Keep to one stretch of the data below, the lines from the one with "Camera Tripod (859, 2482)" up to and including the one with "[List] (427, 447)", and return that stretch exactly.

Data records
• • •

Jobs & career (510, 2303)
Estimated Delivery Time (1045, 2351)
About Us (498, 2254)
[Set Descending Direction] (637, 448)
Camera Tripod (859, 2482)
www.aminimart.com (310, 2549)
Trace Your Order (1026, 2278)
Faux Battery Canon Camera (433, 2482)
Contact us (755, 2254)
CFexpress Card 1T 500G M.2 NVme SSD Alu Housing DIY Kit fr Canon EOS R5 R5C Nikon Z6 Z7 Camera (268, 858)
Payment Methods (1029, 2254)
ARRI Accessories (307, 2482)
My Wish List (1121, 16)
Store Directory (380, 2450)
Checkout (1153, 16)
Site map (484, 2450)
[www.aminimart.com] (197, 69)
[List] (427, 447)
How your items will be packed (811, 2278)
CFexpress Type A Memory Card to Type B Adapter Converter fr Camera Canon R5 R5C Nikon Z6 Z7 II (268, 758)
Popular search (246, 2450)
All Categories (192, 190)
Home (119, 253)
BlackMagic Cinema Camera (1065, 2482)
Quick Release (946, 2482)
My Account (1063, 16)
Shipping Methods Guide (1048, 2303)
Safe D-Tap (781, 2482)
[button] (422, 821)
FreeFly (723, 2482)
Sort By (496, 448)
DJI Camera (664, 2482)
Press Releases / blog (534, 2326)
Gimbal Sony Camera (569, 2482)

• • •

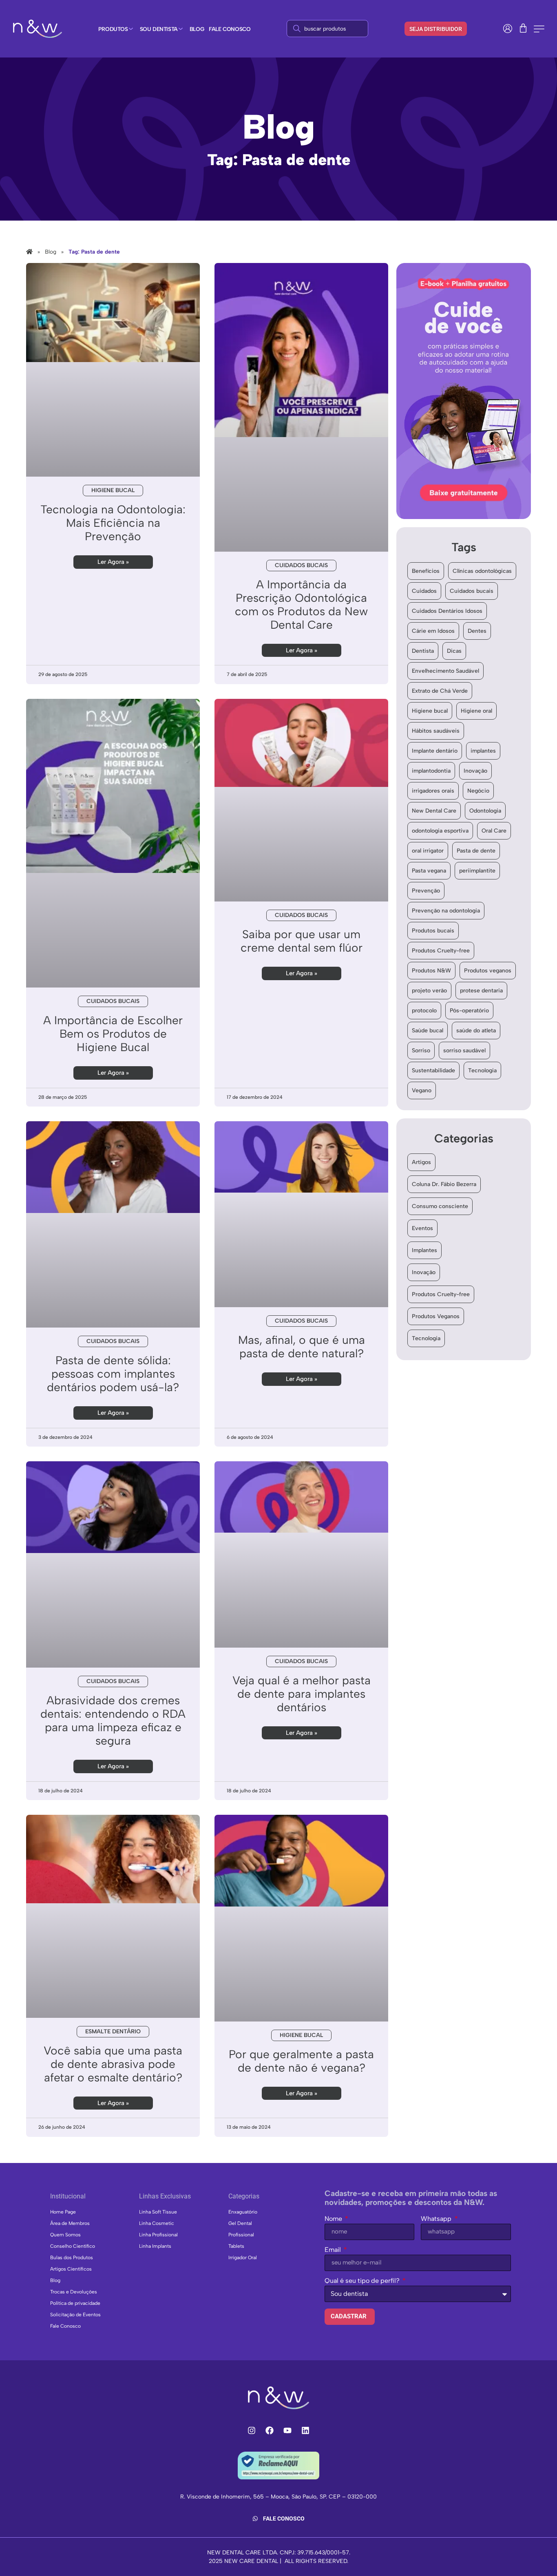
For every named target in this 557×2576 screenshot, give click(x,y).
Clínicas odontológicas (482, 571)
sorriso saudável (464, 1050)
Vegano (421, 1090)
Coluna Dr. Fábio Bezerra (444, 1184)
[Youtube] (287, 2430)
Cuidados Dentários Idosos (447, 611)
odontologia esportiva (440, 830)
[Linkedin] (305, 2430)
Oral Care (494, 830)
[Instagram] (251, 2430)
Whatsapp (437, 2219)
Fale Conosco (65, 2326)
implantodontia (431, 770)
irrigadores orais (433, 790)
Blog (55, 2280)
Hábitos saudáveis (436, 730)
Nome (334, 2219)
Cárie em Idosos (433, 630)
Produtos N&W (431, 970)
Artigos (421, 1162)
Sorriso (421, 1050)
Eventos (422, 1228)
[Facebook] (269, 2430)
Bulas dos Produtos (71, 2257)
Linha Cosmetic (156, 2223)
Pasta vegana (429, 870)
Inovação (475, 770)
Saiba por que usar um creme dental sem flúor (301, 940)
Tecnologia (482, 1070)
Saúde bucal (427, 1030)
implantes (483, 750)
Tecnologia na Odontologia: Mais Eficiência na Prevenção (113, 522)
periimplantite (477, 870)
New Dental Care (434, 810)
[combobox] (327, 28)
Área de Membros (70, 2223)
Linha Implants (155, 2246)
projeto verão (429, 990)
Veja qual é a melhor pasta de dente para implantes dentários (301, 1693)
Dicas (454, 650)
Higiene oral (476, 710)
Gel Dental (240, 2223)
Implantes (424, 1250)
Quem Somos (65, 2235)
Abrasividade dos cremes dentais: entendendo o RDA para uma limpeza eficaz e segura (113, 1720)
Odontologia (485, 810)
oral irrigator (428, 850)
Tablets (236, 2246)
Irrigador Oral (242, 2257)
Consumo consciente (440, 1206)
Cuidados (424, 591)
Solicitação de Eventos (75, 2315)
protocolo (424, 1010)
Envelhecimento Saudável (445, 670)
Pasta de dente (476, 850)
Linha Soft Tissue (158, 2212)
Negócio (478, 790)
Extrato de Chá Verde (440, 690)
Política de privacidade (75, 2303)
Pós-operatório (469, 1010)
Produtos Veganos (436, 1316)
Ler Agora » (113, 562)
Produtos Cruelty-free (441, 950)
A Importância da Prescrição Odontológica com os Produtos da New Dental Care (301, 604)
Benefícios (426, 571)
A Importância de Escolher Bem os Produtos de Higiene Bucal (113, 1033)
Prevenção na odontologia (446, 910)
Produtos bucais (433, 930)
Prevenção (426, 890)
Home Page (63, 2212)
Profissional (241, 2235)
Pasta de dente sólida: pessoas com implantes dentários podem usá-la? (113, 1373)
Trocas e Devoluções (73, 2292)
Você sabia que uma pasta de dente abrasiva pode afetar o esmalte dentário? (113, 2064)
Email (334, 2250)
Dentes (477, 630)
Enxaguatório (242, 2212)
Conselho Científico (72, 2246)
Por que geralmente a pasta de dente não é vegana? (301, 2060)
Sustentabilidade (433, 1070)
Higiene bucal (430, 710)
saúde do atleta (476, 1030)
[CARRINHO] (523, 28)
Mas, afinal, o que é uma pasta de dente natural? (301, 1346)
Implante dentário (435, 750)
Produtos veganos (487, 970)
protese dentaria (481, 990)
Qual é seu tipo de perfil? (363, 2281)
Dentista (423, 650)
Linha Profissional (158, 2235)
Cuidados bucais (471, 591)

• • •

RESULT FOR THIS TASK:
Camera Tripod (859, 2482)
www.aminimart.com (310, 2549)
Trace Your Order (1026, 2278)
Faux Battery Canon Camera (433, 2482)
Contact us (755, 2254)
CFexpress Card 1T 500G M.2 NVme SSD Alu Housing DIY Kit fr Canon EOS R5 R5C Nikon Z6 Z7 Camera (268, 858)
Payment Methods (1029, 2254)
ARRI Accessories (307, 2482)
My Wish List (1121, 16)
Store Directory (380, 2450)
Checkout (1153, 16)
Site map (484, 2450)
[www.aminimart.com] (197, 69)
[List] (427, 447)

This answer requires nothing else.